■ **Information provided**

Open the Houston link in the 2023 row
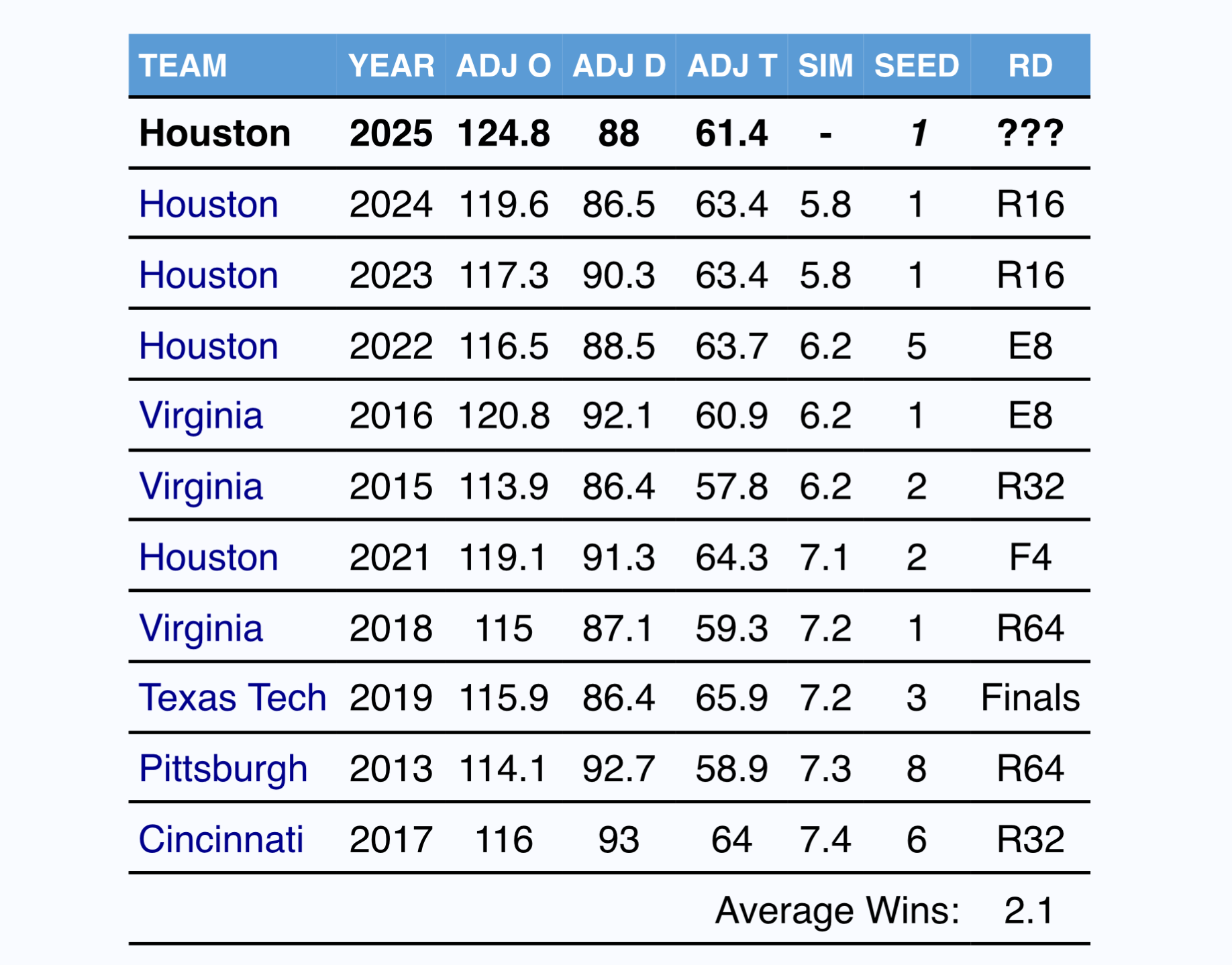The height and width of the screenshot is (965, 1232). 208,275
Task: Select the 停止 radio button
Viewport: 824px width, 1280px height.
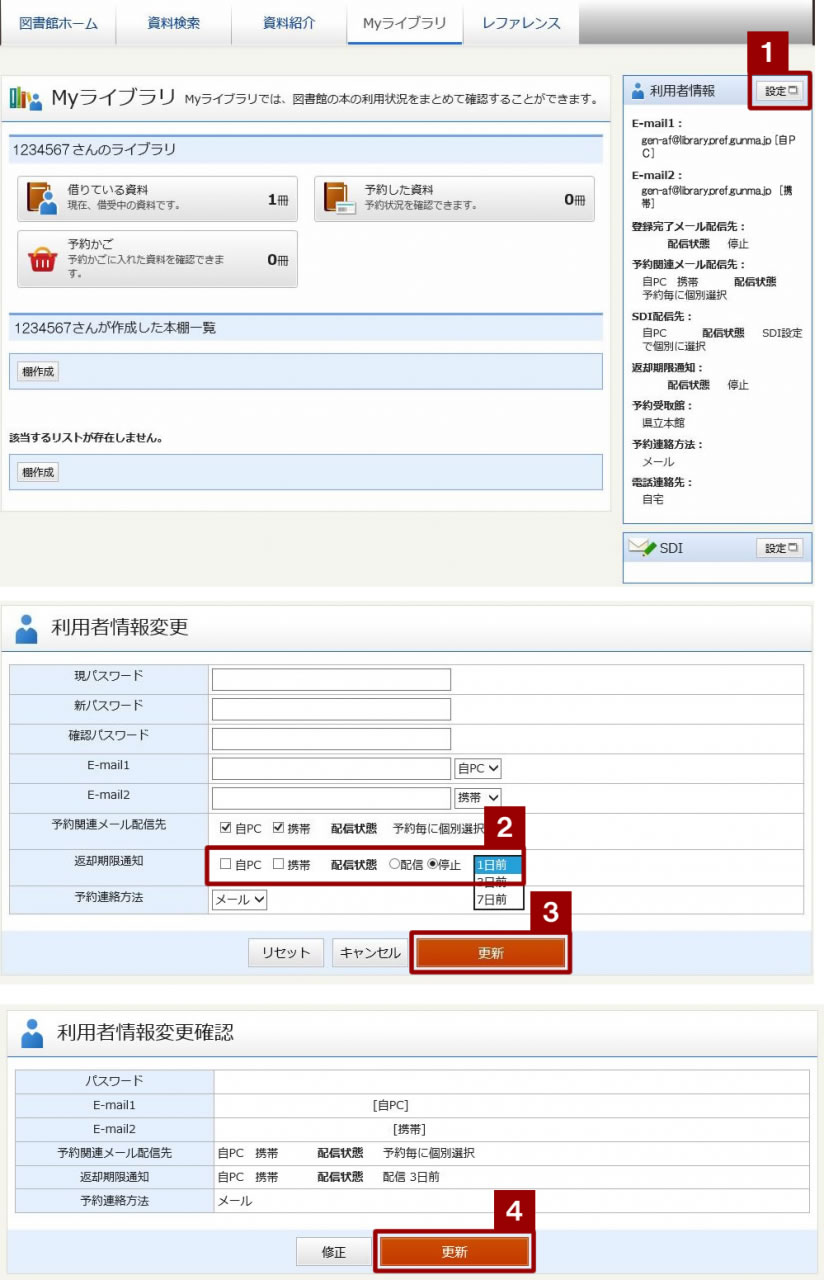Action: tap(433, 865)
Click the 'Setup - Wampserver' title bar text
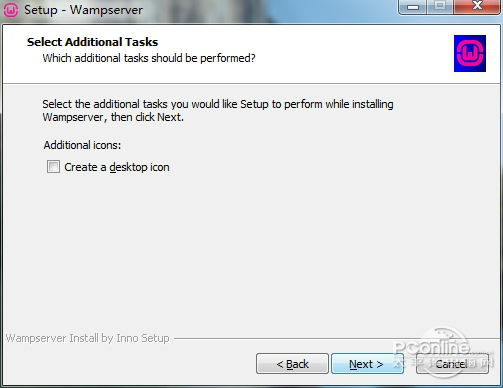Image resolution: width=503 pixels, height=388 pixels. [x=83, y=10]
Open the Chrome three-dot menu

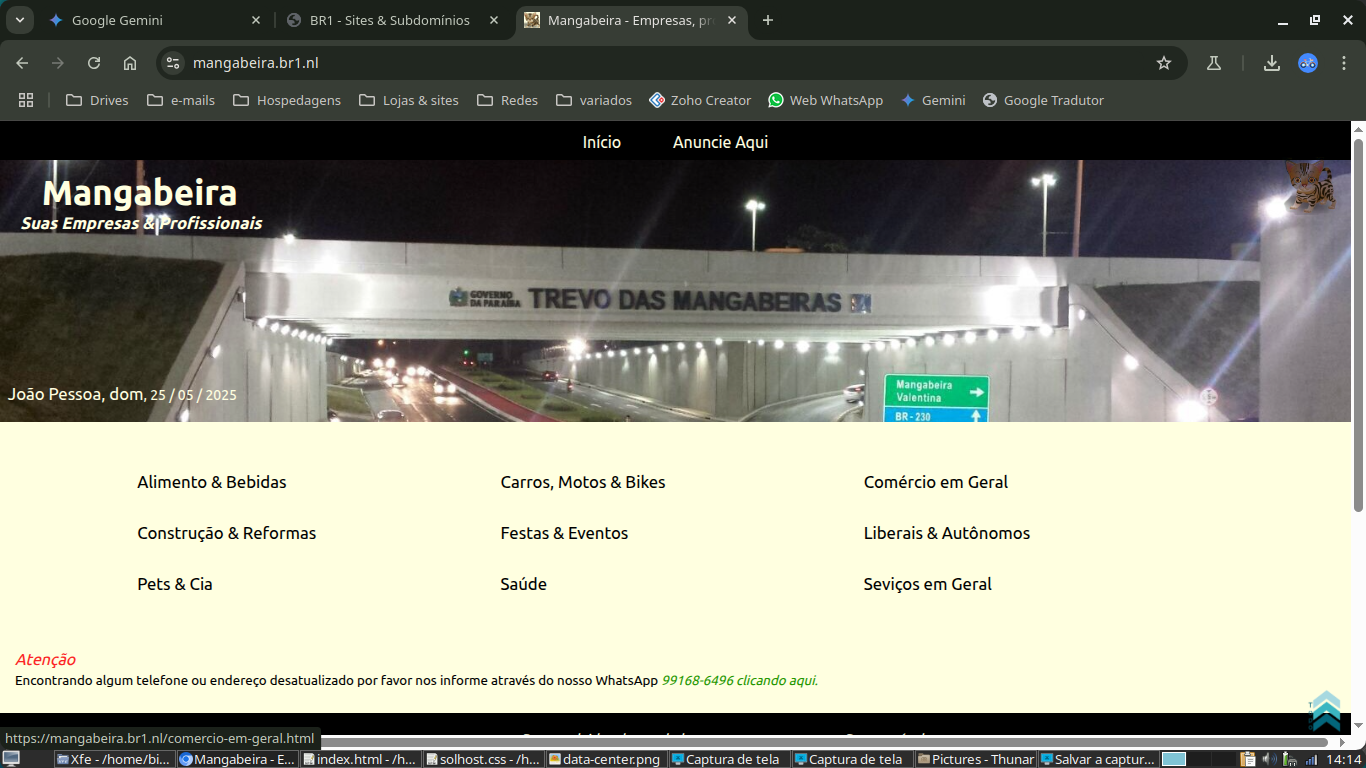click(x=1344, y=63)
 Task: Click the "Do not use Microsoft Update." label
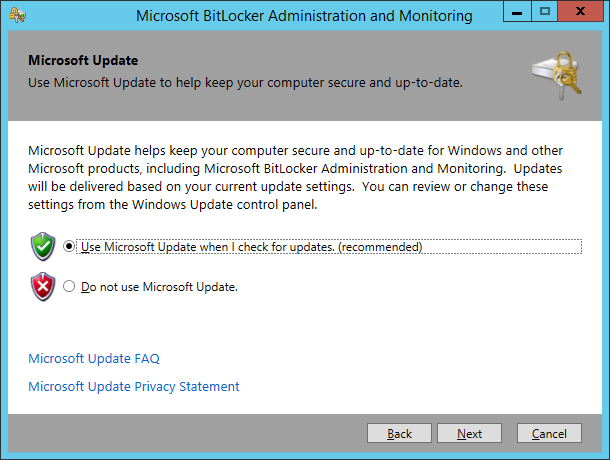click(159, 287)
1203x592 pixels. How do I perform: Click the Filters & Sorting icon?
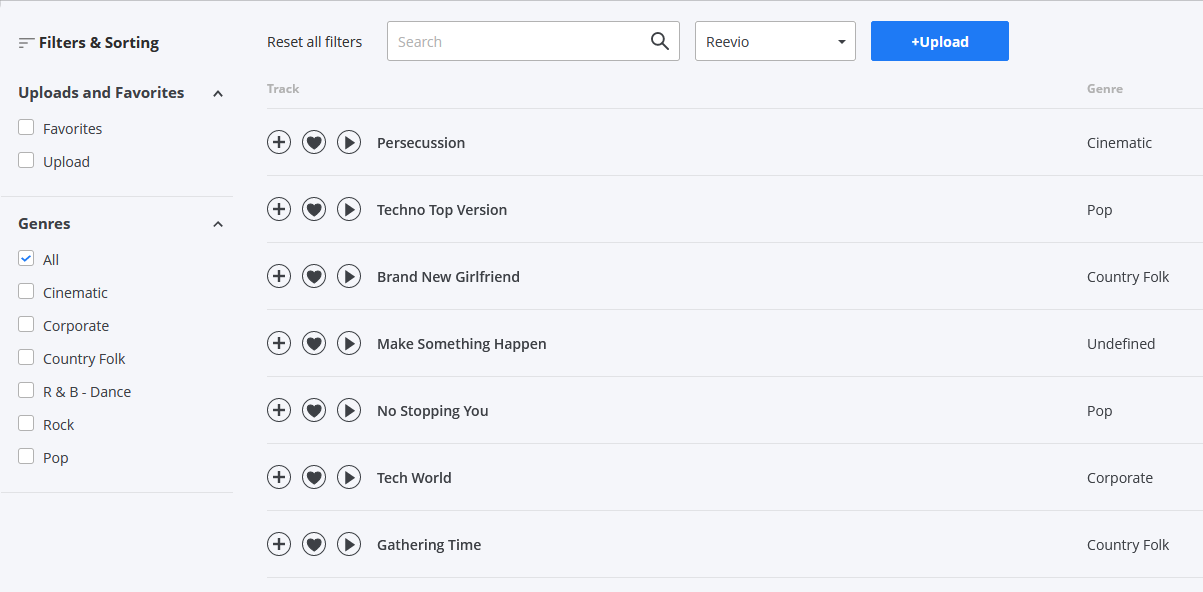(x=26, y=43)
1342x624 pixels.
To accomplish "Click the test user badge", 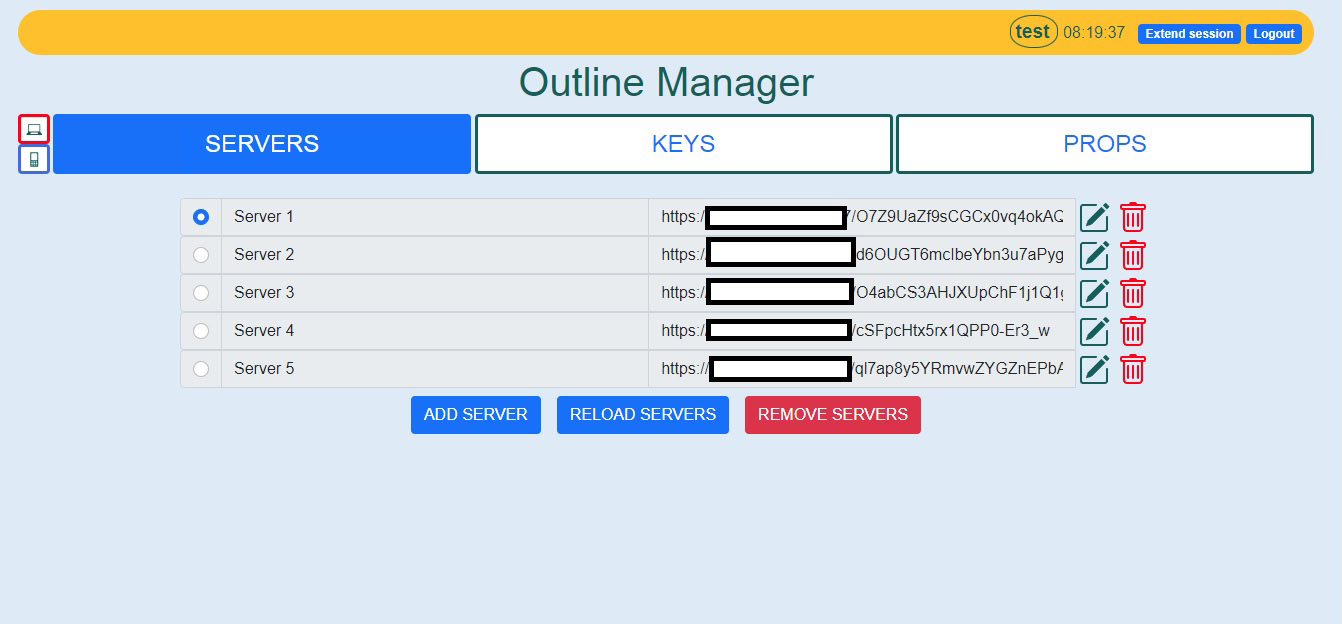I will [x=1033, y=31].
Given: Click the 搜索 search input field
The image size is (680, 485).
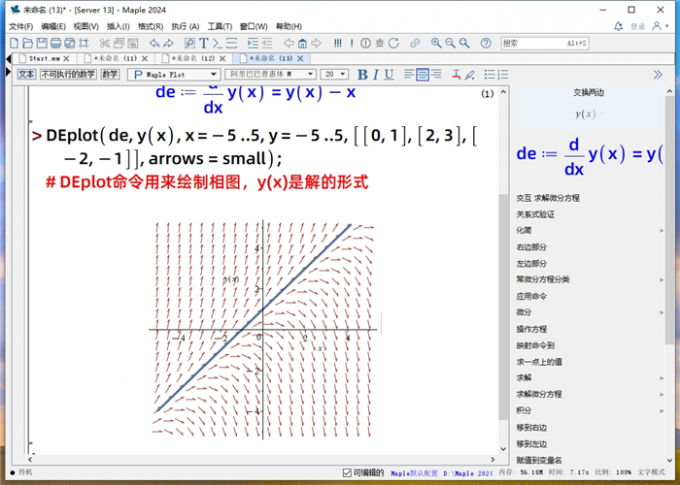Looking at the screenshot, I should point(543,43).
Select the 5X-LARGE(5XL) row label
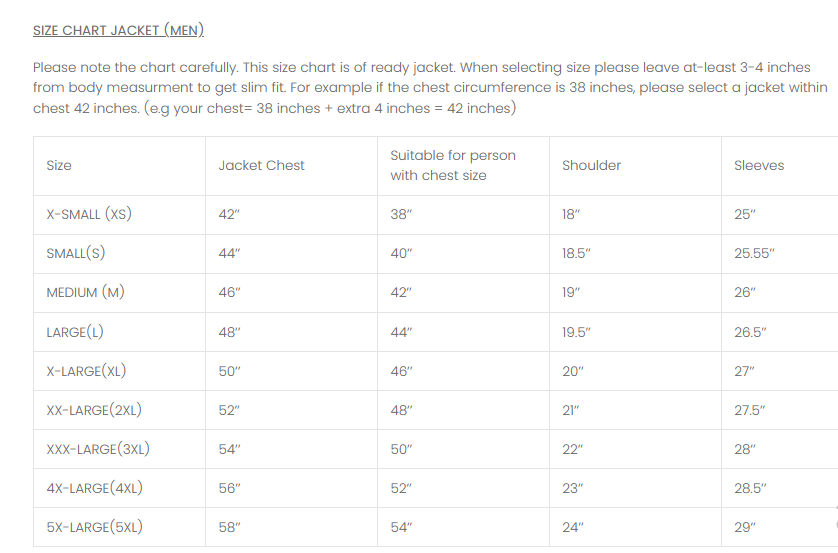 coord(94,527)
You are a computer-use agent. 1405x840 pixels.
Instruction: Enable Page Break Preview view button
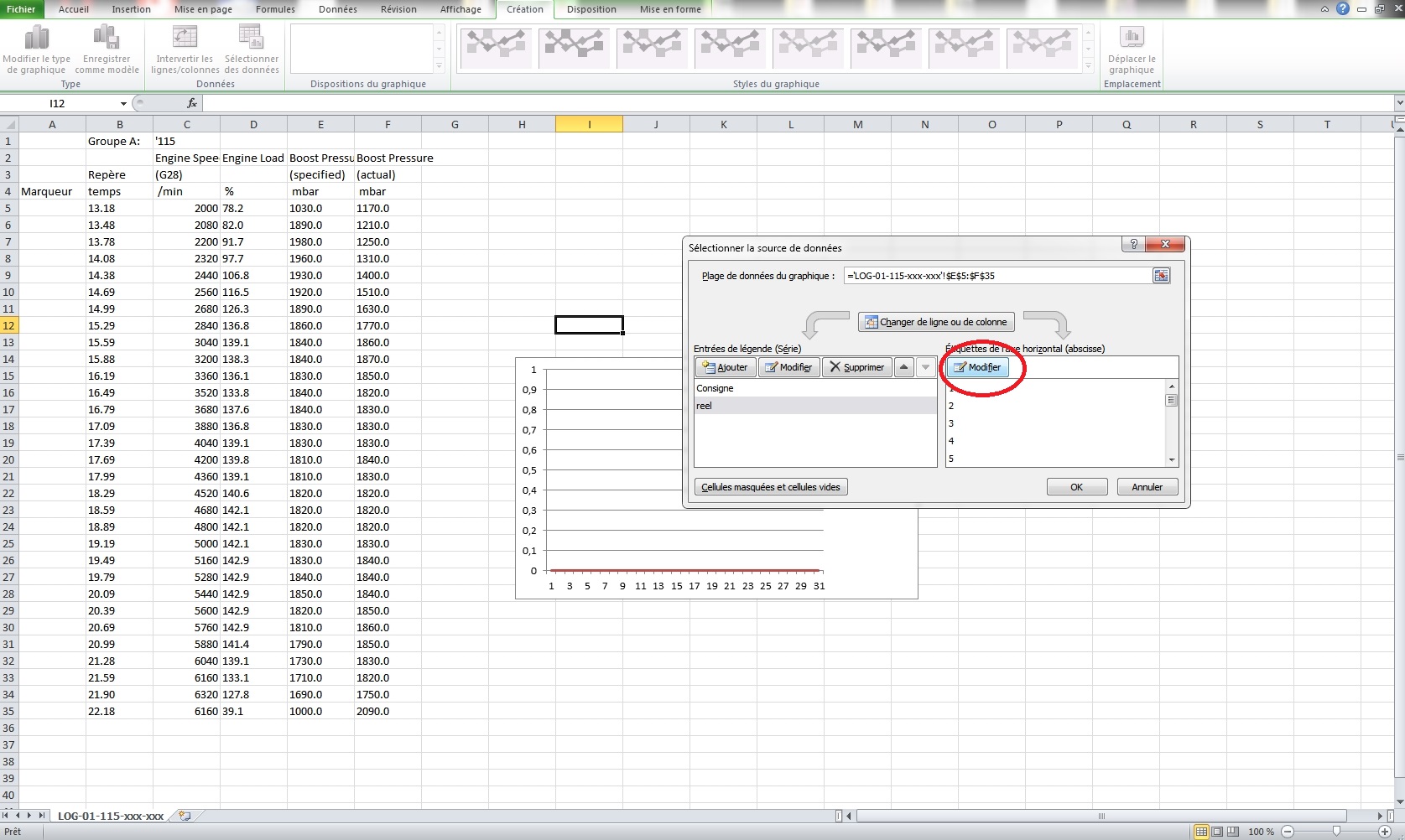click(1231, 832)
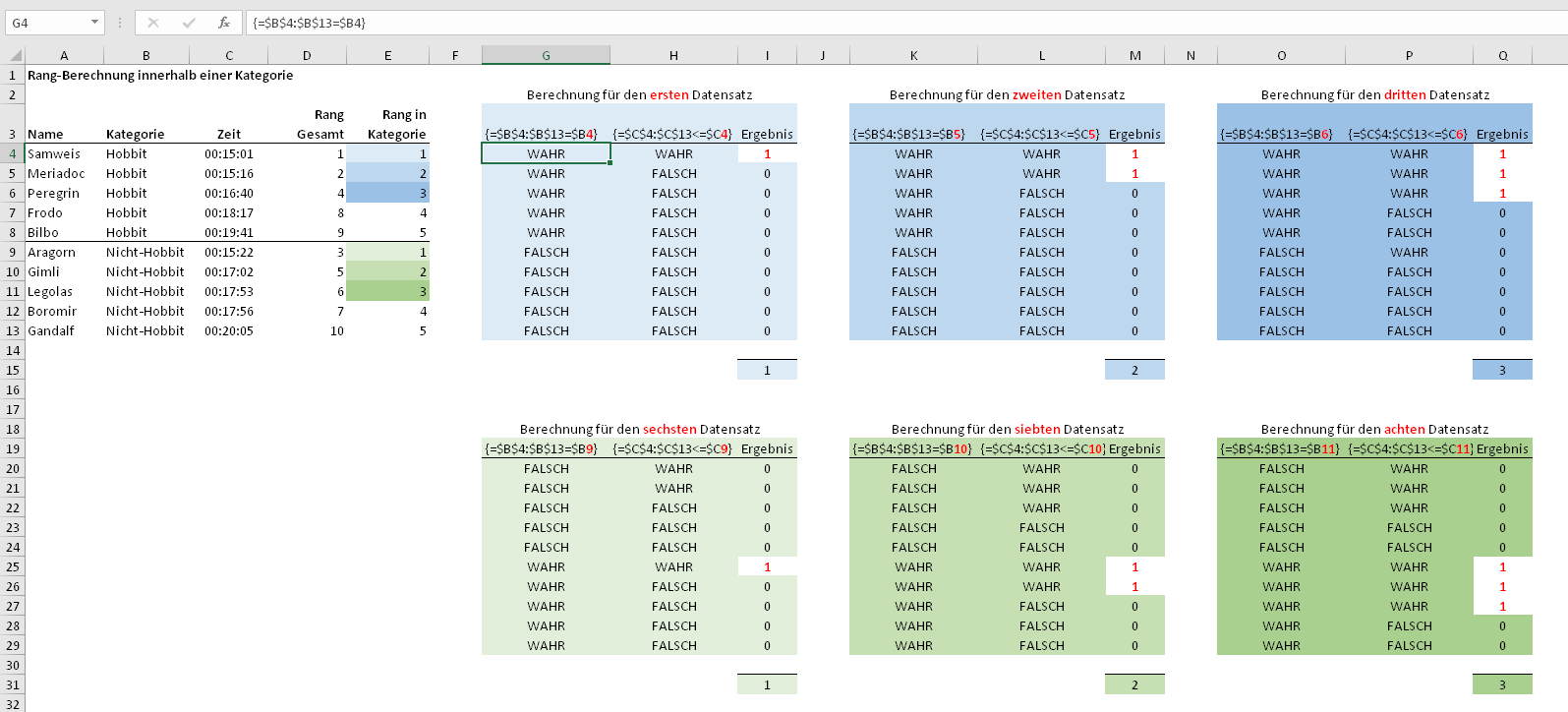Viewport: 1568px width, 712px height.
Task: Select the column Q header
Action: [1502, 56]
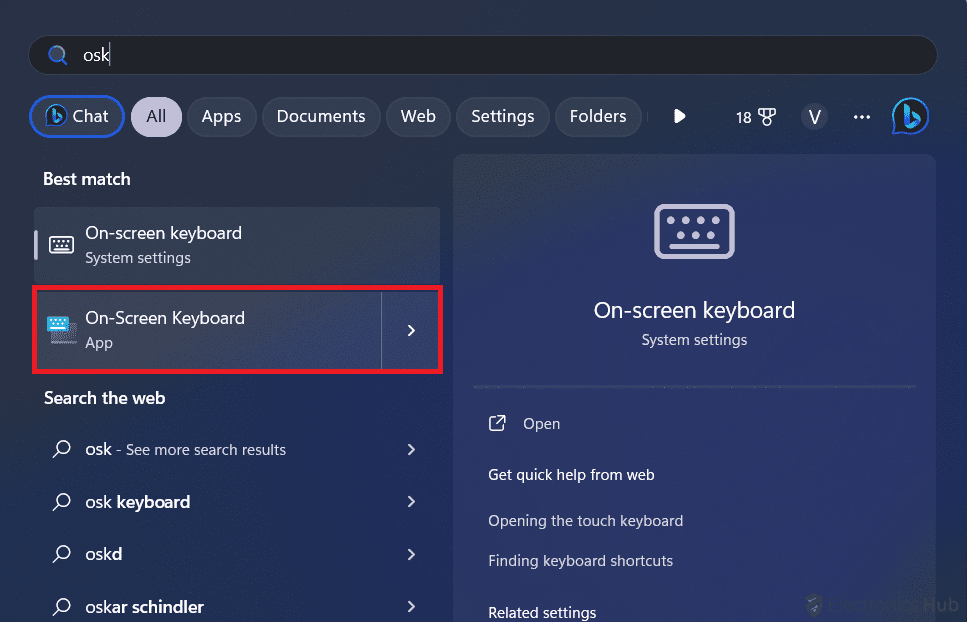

■ **What is expected**
Restate word for word the lines from the one holding "Select the 5X-LARGE(5XL) row label" down through the last line of the records above, and do not include the pictures.

■ **Answer box**
Select the 5X-LARGE(5XL) row label
 coord(94,527)
You are a computer-use agent. 1405x840 pixels.
Instruction: Enable Page Break Preview view button
click(1231, 832)
Viewport: 1568px width, 712px height.
Task: Select the column Q header
Action: [1502, 56]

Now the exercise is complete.